For Ebonie Hill, friends were also a big part of her foray into Hallmark movies. Three years ago, she said, she had gotten divorced, and a friend of hers recommended watching the films as a way to cope with that first holiday as a single parent with two kids.

“The winter was really hard. There was financial strain, there was emotional strain,” the 35-year old program coordinator for the Honors College at Oklahoma State University said.

She had never watched anything on the channel before, but she tuned into “The Most Wonderful Time of the Year,” a 2008 movie starring Brooke Burns and Henry Winkler.

“I remember sitting there watching it in the middle of my living room, sobbing over it being my first Christmas [alone], trying to figure out how I was going to make it work for my family for me,” she said. “And for those two hours, I was like, ‘This is great.’ ”

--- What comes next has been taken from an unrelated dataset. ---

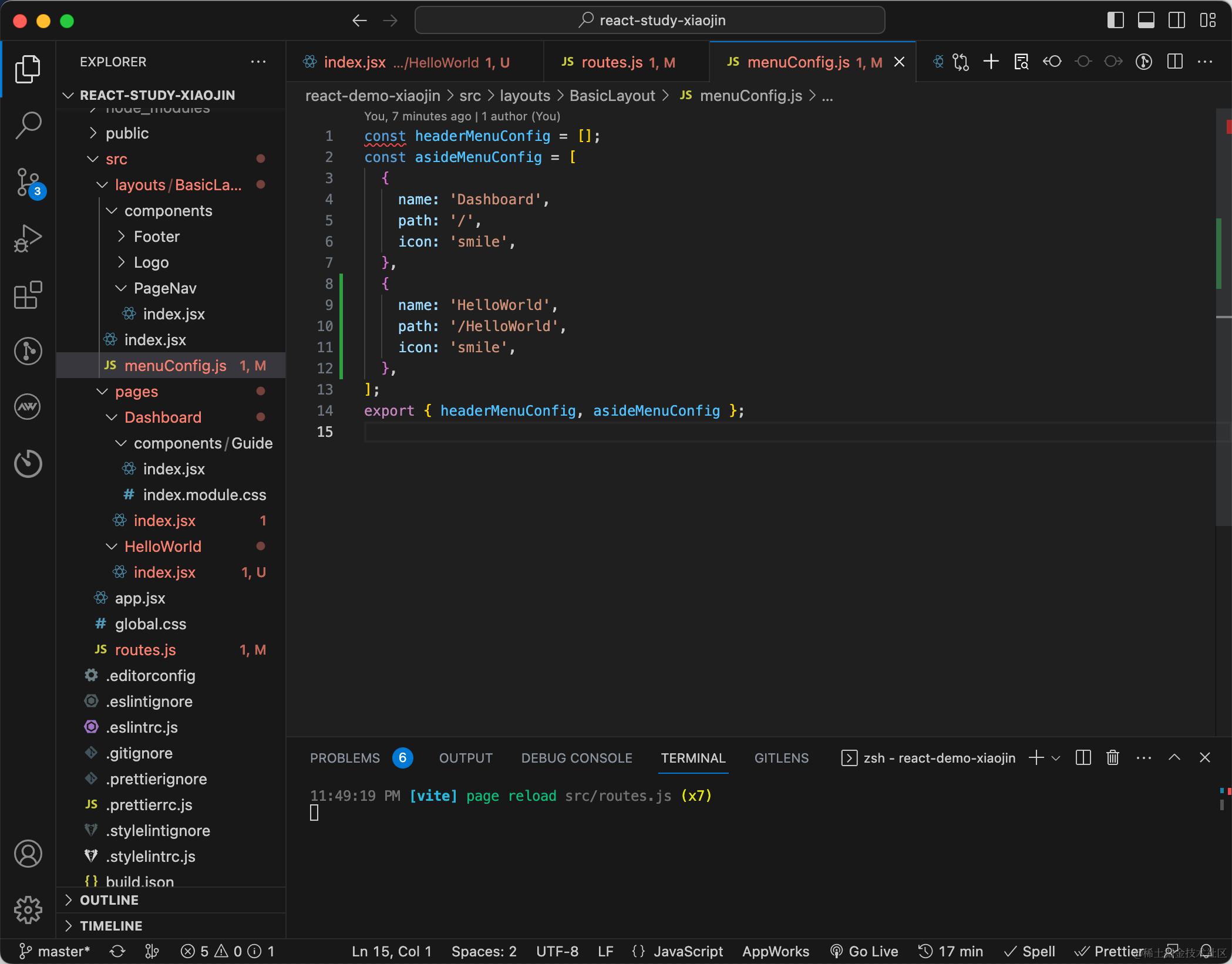
Task: Click the master branch in status bar
Action: click(x=55, y=951)
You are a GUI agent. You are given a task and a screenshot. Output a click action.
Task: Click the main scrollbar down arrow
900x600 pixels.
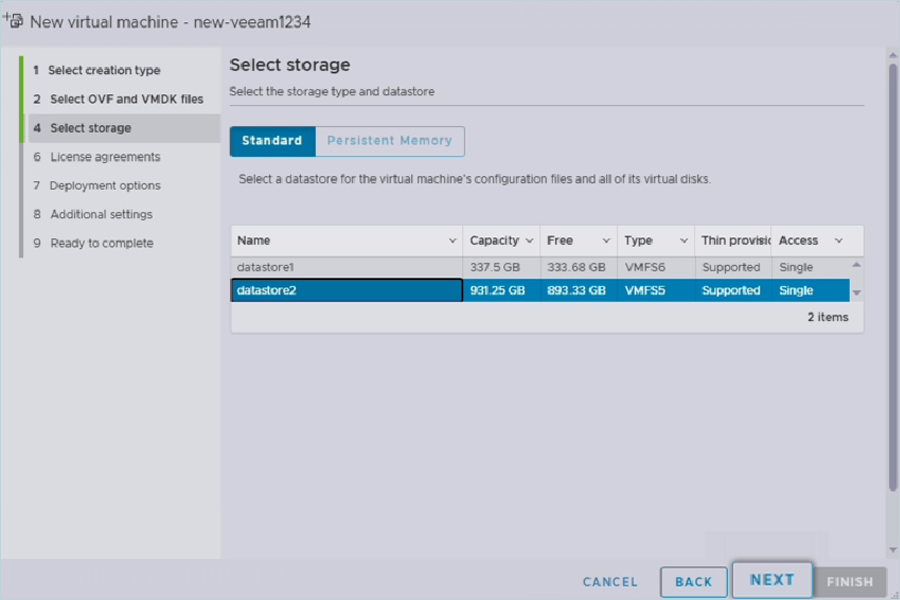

After that she was hooked. Hill is Black and Hawaiian, and didn’t expect to see anyone who looked like her in the films, she said. But she has continued to watch as they become more diverse, which she appreciates. She and her friend still make it a point to watch some movies together, over Zoom even, she said.

Even if that first Hallmark movie was “cheesy,” she said, it was the balm she needed. She remembers thinking: “There’s a happily ever after, and I need happily ever afters in my life right now.”